Vingt kilomètres et des poussières de pentes, de descentes et de virages, juste pour le plaisir. Dimanche, 15 000 participants quitteront le Vélodrome direction Cassis, pour la 33e édition de cette classique des classiques. André Giraud, créateur de la course, refait la route avec Albert. Mais à l’envers.
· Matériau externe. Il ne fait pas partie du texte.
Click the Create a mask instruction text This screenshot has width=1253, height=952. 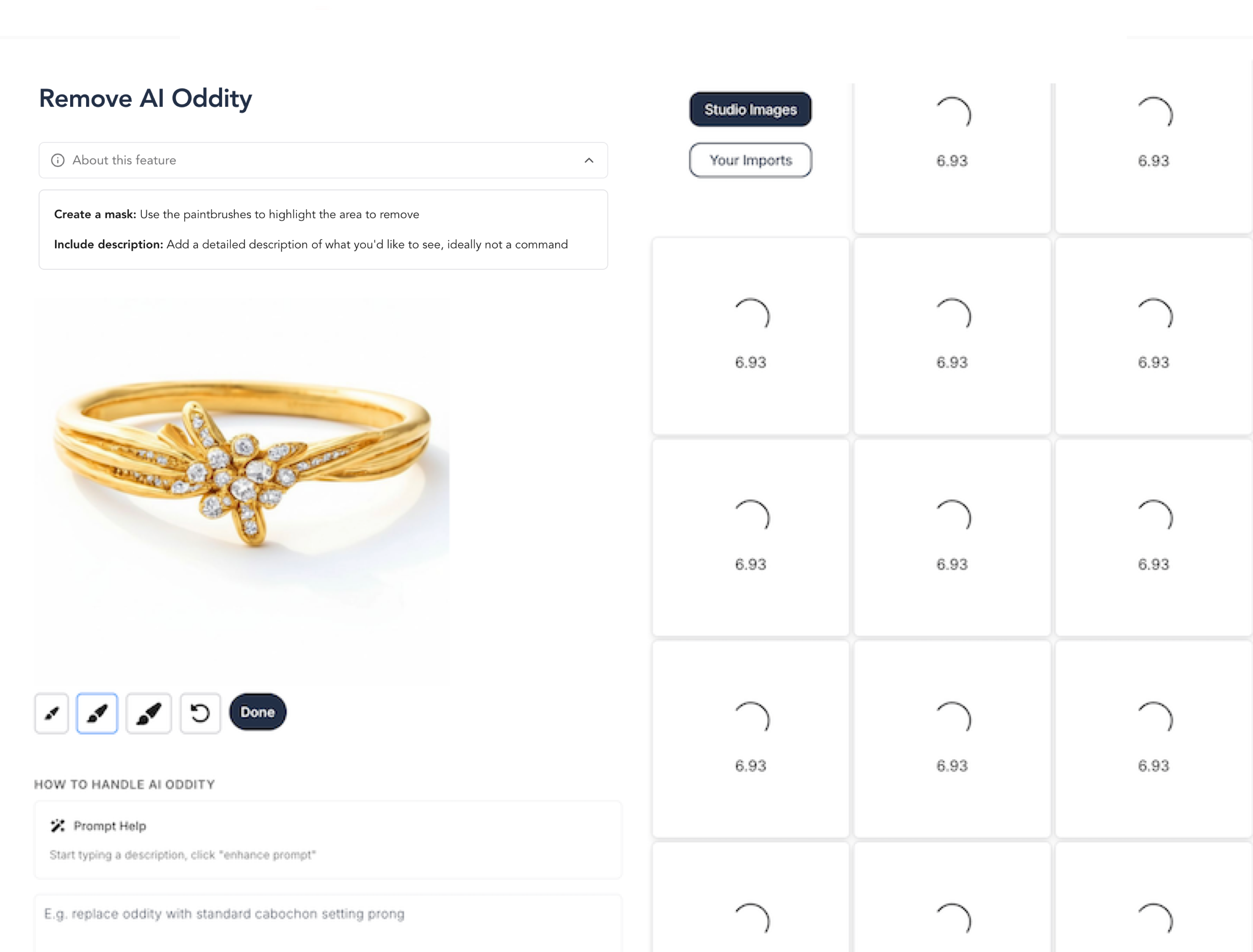click(236, 214)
Le vent retenait encore son souffle. C’était il y a quelques jours, sur le port de Cassis, en presque fin d’après-midi. Au pied des palmiers, un couple de touristes prend la pause. Le monospace bleu nuit itou, garée face à la jetée. Son propriétaire s’est éloigné. Objectif une ligne blanche, qui fend discrètement la chaussée à deux pas de là. Devant lui, un cliquetis, ceux des talons d’une dame pressée qui franchit la ligne la première. Dimanche, 30 000 pieds lui emboîteront le pas. Néophytes, retenez votre souffle : vous êtes sur la ligne d’arrivée du Marseille-Cassis.
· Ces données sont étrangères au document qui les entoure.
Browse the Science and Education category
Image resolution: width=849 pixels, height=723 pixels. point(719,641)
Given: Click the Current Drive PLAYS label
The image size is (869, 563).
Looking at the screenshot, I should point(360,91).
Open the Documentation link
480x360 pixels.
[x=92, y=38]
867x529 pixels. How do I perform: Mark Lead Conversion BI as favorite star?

Le propriétaire du monospace s’appelle André Giraud, fondateur de la course portée depuis trente-deux ans par la SCO Sainte-Marguerite. Une classique de 20,308 km - un semi-marathon à quelques mètres près- dont le succès se mesure à un simple indicateur : ce printemps, il a suffit de huit heures, en pleine nuit, pour écouler les 15000 places proposées sur la ligne de départ.
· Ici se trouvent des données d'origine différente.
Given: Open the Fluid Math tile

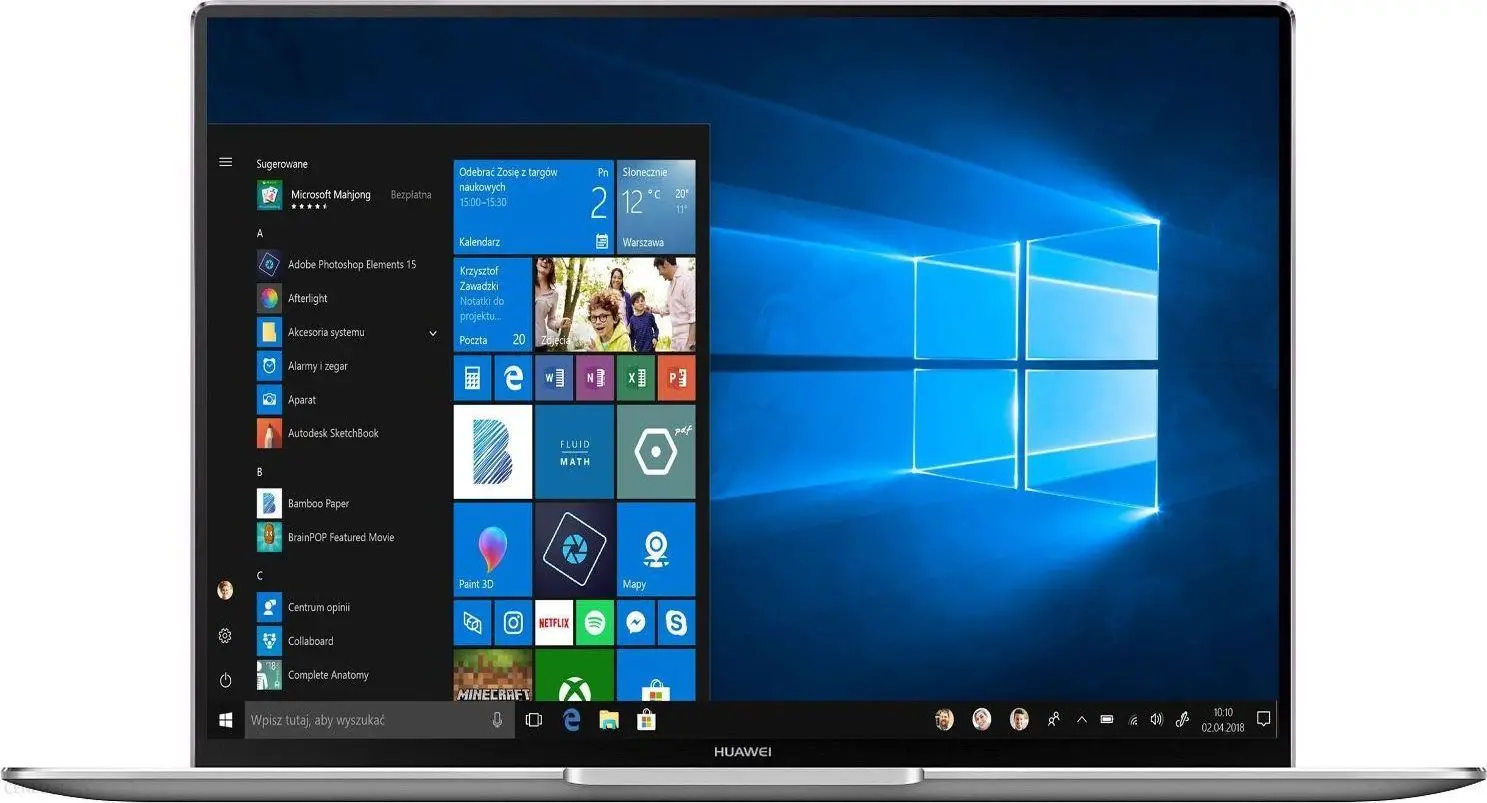Looking at the screenshot, I should click(x=574, y=451).
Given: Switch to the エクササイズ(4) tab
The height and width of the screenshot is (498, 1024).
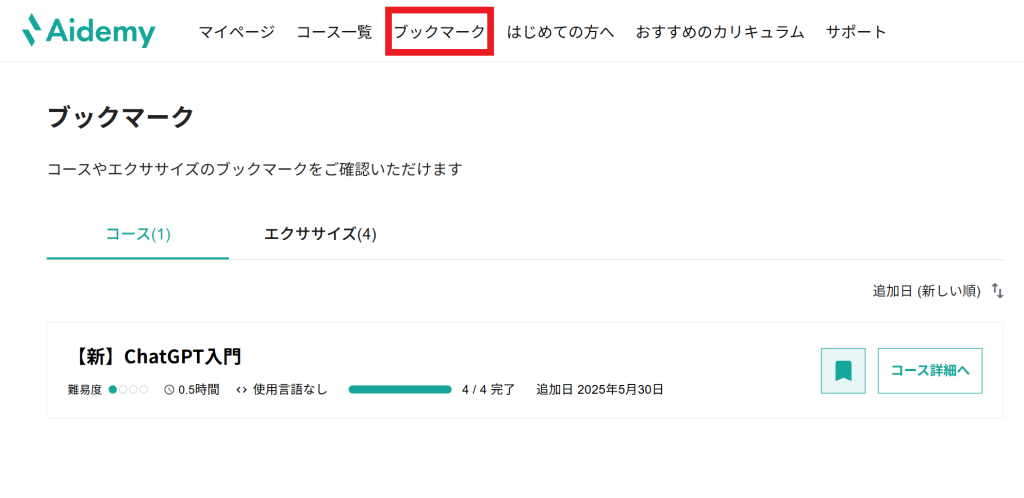Looking at the screenshot, I should (x=320, y=234).
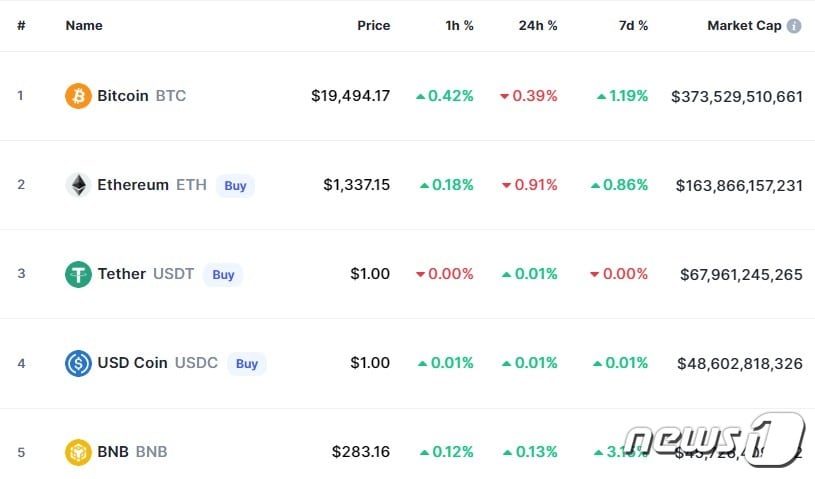This screenshot has width=815, height=479.
Task: Sort by rank # column header
Action: (x=21, y=26)
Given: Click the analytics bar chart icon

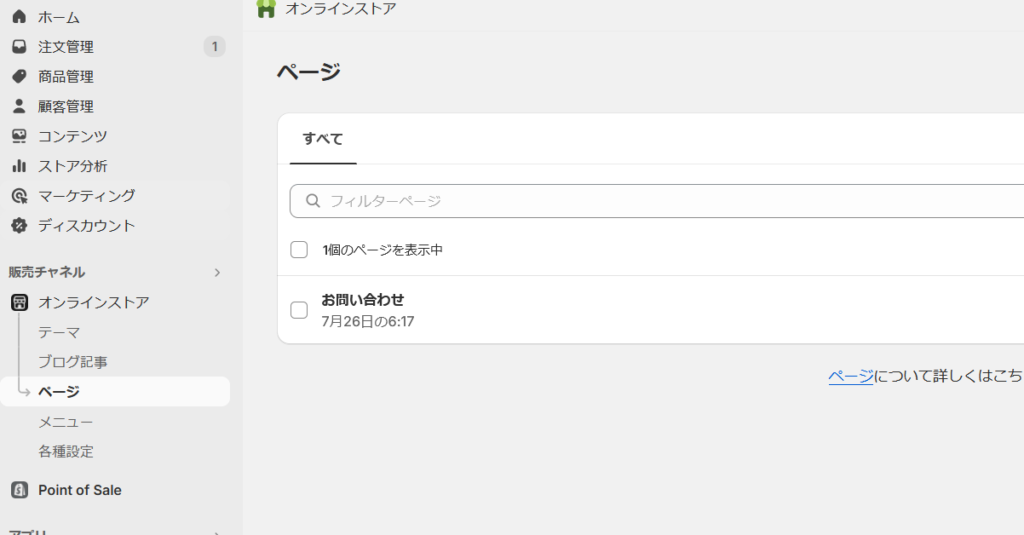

De quoi rendre heureux André Giraud, dont l’implication dans l’événement n’a pas cillé en trente ans. Son parcours, il le connaît par cœur, pourrait le courir les yeux fermés, ou à l’envers. A l’envers, chiche. A pied ? Albert vote plutôt pour un trajet en monospace, ce sera bien plus confortable… Le moteur ronronne déjà rien qu’à l’idée, ne le décevons pas. Ça y est, les quatre roues ont franchi la ligne blanche. Direction la ligne de départ, face au Vélodrome.